The transition from summer growth to winter growth starts sometime between mid September and mid October. This transition is a perfect time for fertilizing your lawn.
When you look at a bag of fertilizer you will see 3 numbers. These number represent the Nitrogen (N), Phosphorus (P), and Potassium (K) levels in that fertilizer. Nitrogen helps promote the growth of foliage like the blades of grass. Phosphorus stimulates the root growth and potassium is important for the overall plant health.
Love to know garden give this advise on fertilizing:
“Cool fall temperatures can make many plants appear dead or dormant, but actually there is a lot going on under the ground. Now is when the roots are growing. Fertilizer that is high in phosphorus is just what you need to promote strong, healthy roots now as well as for beautiful plants in the spring. When temperatures drop to 40 degrees, plants are stimulated to produce higher concentrations of amino acids, sugars and other things that help the plant resist freezing. Fertilizing in the fall will help plants to be more winter hardy when temperatures drop.”

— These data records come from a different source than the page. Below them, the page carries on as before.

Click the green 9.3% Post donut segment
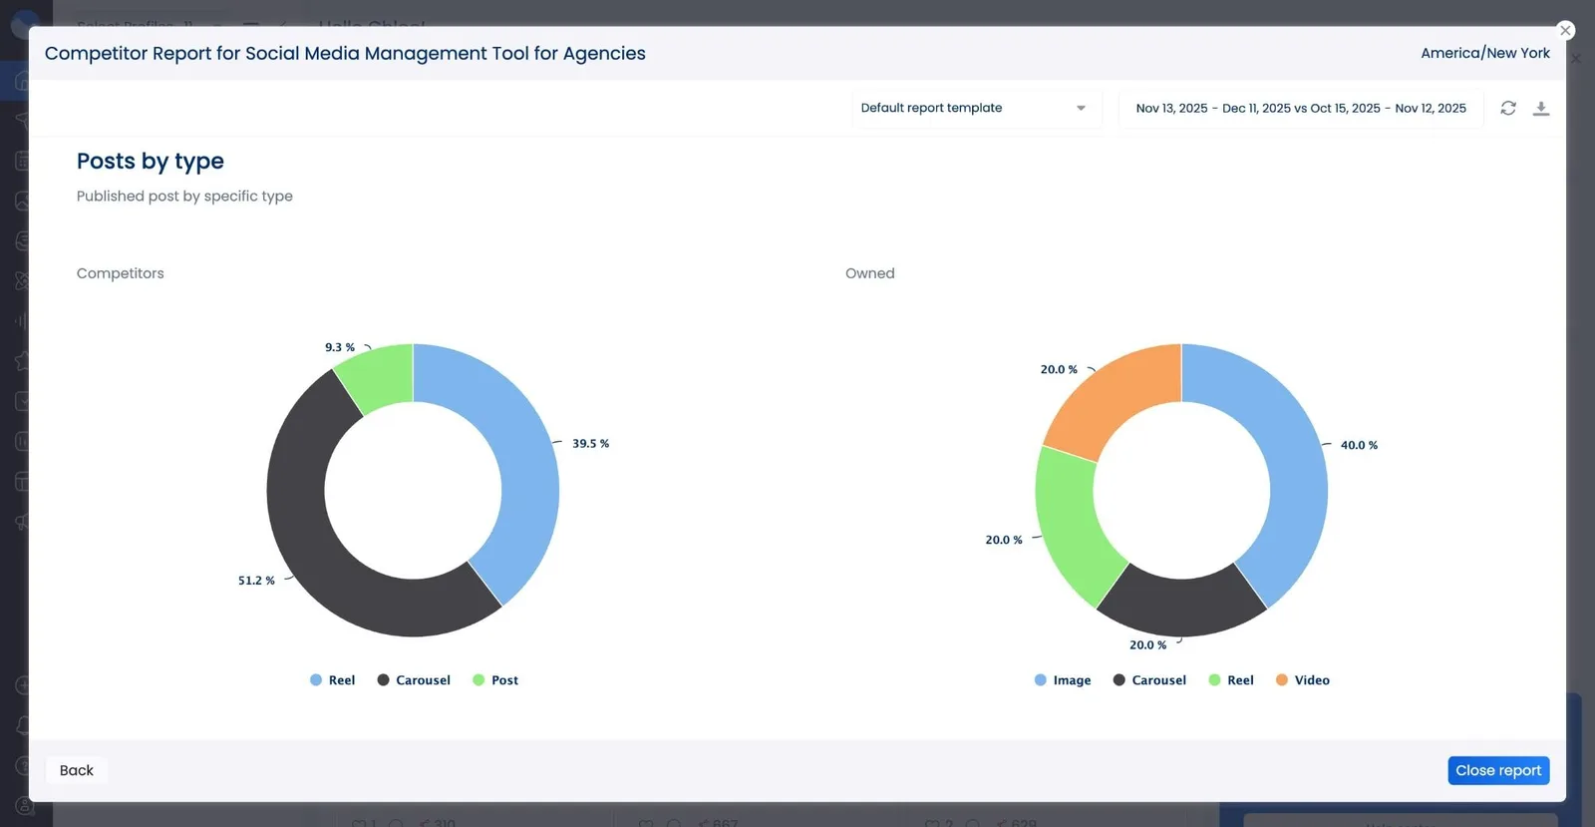1595x827 pixels. pyautogui.click(x=379, y=377)
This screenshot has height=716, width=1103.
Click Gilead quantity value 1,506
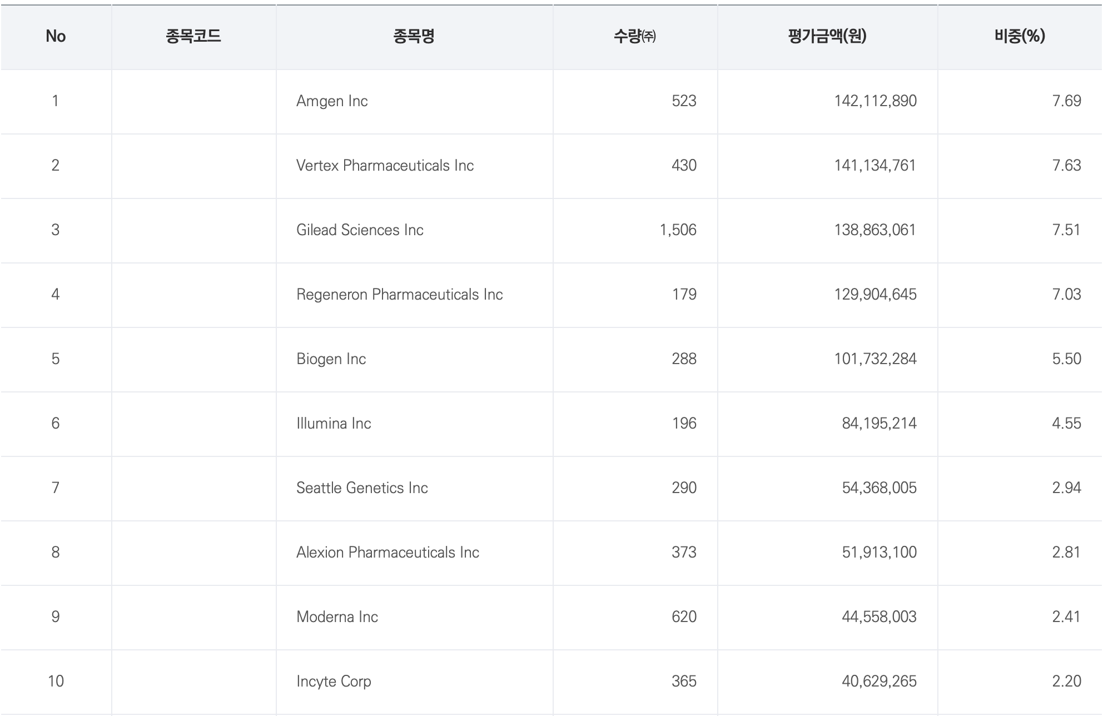[x=678, y=230]
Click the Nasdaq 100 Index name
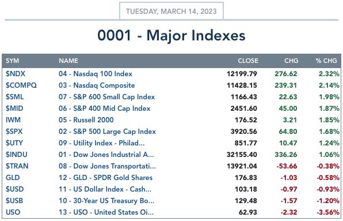The image size is (343, 221). click(96, 74)
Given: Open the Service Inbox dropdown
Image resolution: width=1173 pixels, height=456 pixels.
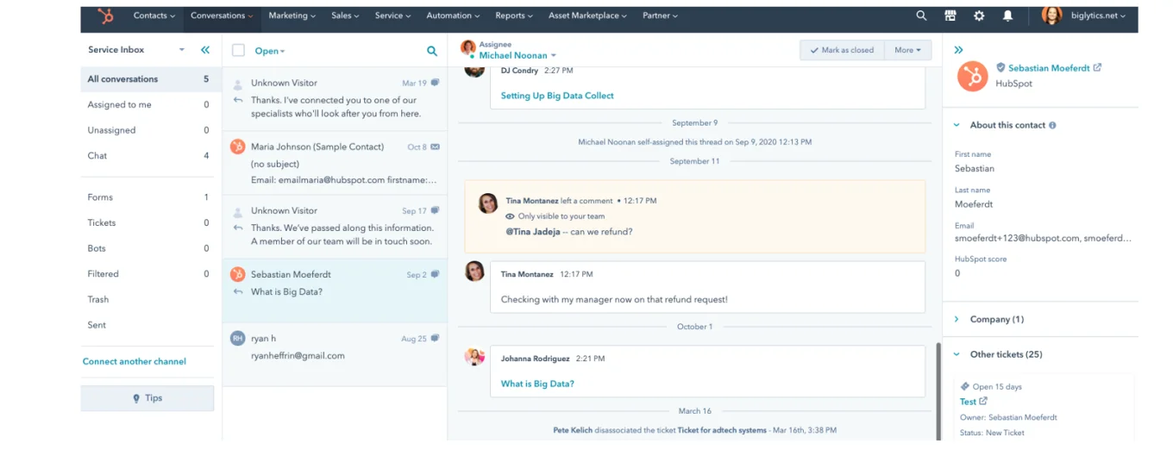Looking at the screenshot, I should coord(181,50).
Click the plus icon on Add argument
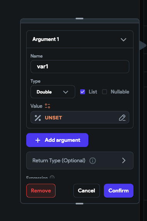 [38, 140]
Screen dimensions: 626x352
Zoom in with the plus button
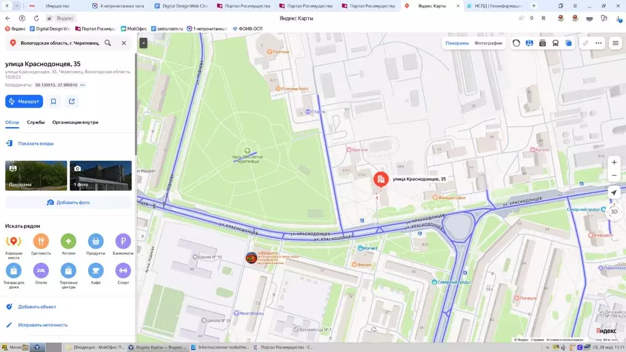click(614, 163)
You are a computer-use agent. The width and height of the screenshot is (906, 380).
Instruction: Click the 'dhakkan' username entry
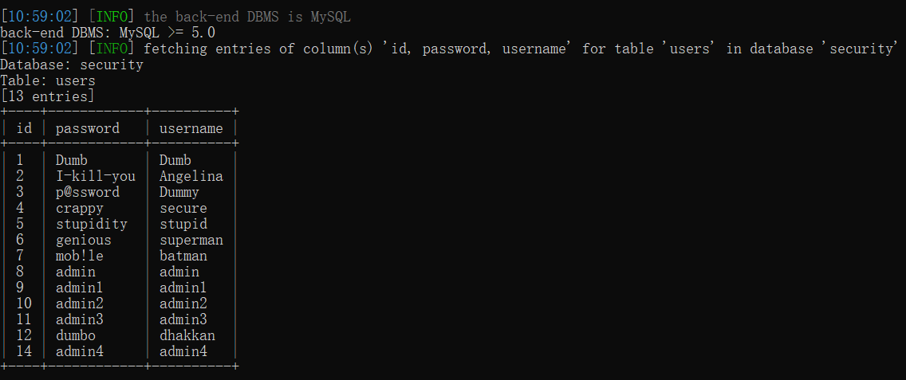tap(187, 335)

Different plans have different needs:
- Perennials – Give them a high phosphate fertilizer with low nitrogen content. and watch how many more flowers you get in the spring.
- Spring bulbs – Now (Sept & Oct) is the perfect time to plant those blooming spring bulbs. Apply phosphorus at the level of the roots and mix rich compost with the soil to give your spring bulbs plenty of food to carry them until spring. Plant your bulbs in a hole that is roughly four times deeper than the height of the bulb and don’t forget that bulbs need to be planted tip up.
- Roses – They will appreciate it if you stop fertilizing them. Fertilize them will encourage new growth on the rose-bush that will only freeze and die when frost comes. If you love your roses, hold off til spring with their fertilizer.
- Lawns. This is the ideal for fertilizing your lawn, as well as over-seeding a sparse lawn. Taking time to add a little bit of fertilizer this fall and next spring you will be amazed with a thick, lush lawn.